I am the boy behind the wall and the sign says female estate.

"The lesson I learned was don't underestimate the power of reflection. I had grown up hating myself for the body I was given but who I was as a person wasn't bad. It was my reaction to my situation that was and the behaviour that grew out of those decisions. I had spent so long losing to myself and lying to myself; it began to ooze out of every pore and become who I was. I needed to change."

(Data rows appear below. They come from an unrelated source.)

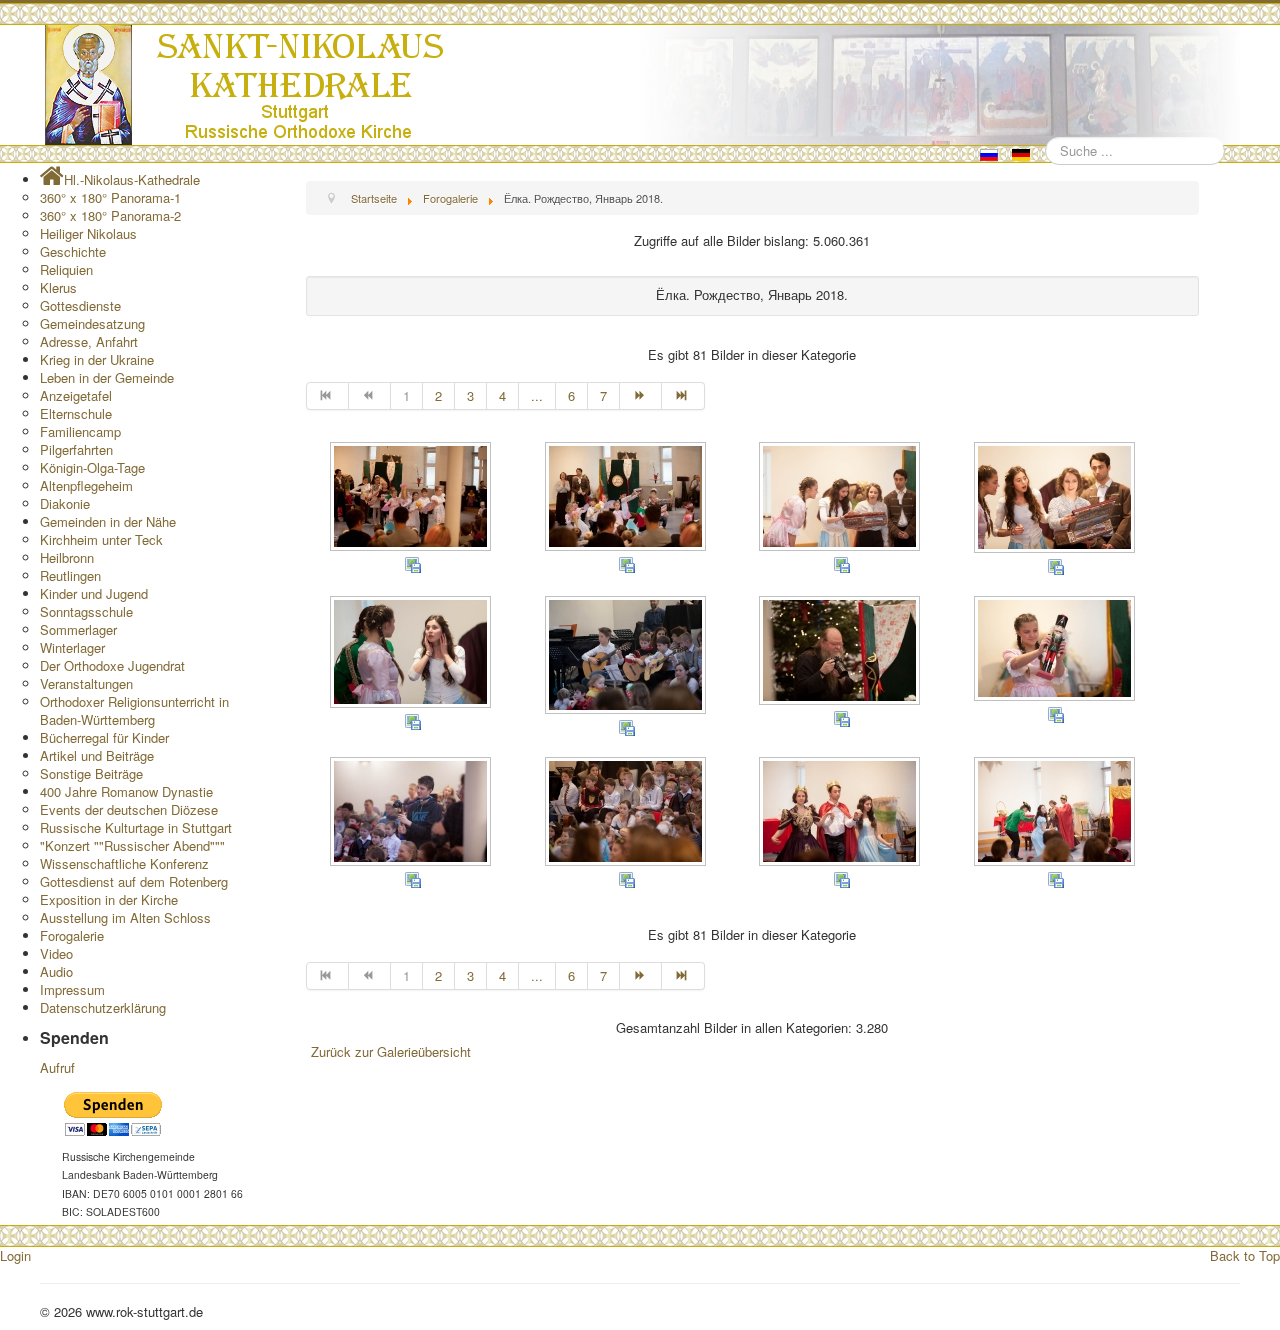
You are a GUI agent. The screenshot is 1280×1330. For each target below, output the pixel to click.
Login (15, 1255)
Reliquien (66, 269)
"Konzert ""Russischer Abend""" (132, 845)
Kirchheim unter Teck (101, 539)
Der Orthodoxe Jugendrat (112, 665)
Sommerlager (78, 629)
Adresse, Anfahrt (89, 341)
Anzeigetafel (76, 395)
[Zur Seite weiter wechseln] (641, 396)
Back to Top (1245, 1255)
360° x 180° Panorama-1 (110, 197)
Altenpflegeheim (86, 485)
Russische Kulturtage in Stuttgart (136, 827)
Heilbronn (67, 557)
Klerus (58, 287)
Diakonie (65, 503)
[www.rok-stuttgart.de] (642, 85)
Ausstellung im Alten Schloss (125, 917)
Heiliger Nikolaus (88, 233)
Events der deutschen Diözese (129, 809)
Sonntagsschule (86, 611)
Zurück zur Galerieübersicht (391, 1051)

I beLIEve I try not to beLIEve,

I’m evil beLIEving is all I have It’s all I have ever known

But here I am beLIEving even after all I've seen and been through, like it’s nothing

Yes, I still beLIEve But as the clock ticks to midnight

All my beLIEf does is eat away at my soul

What remains, I ask myself

What am I?

Do I beLIEve to save me

Or let guilt tame me

In pain I suffer to a future I can be proud of

Do I beLIEve in everything, you ask

I beLIEve in love

I beLIEve

I beLIEve

Because I can

My head in my hands

Looking through metal bars

I need to stop beLIEving and just change

"Life is never easy. Life is a war and prison is a battleground. I had now found a role within the chaos and purpose, but the battle was far from over. Being transgender is very hard in prison. You have all the same problems as outside, but now you can't lock your own doors. Set your boundaries and let go of toxic people. Trigger warnings are only for those who don't have a conviction, those who deserve it. In prison, what's right or wrong changes, and you must be careful how you react, or you may never get out."